Moreover, in deciding whether a contract is ambiguous, a court may consider extrinsic evidence bearing on the meaning of the written terms such as evidence of local usage and of the circumstances surrounding the making of the contract. However, the court may not consider the parties' own extrinsic expressions of intent. KN Energy, Inc. v. Great Western Sugar Co., 698 P.2d 769 (Colo.1985).

In our view, the policy endorsement included both the typewritten language and that contained in the handwritten note. See Goodwin v. Eller, 127 Colo. 529, 258 P.2d 493 (1953) (an acceptance upon terms varying from those offered is a rejection of the offer unless the offeror assents to the modifications suggested). Moreover, FIE does not contend that the contract between the parties excludes the terms in the handwritten note. And, we concur with the trial court that the endorsement as a whole is reasonably susceptible to more than one meaning.

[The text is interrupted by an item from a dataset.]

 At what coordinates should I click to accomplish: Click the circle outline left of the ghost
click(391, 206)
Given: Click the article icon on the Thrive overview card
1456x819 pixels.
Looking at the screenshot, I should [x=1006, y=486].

The endorsement excluding "any and all dogs" could be reasonably read to indicate that no dog is covered, with the handwritten notation merely serving to confirm the action taken by the insureds with regard to one of the dogs.

However, the endorsement could also be reasonably read as inapplicable, as the trial court did, because a "reasonable and logical conclusion" to be drawn from the inclusion of the handwritten statement was that Medina was led to believe that "although the exclusion refers to any and all dogs, that it really only applied to the female pit bull Kiva, and if the female pit bull Kiva were destroyed or put to sleep, then that exclusion regarding coverage simply didn't apply." Consequently, there would be no reason to include the handwritten note unless it was intended to modify the broad language excluding "any and all dogs." The trial court concluded that "the weight of the evidence has established that."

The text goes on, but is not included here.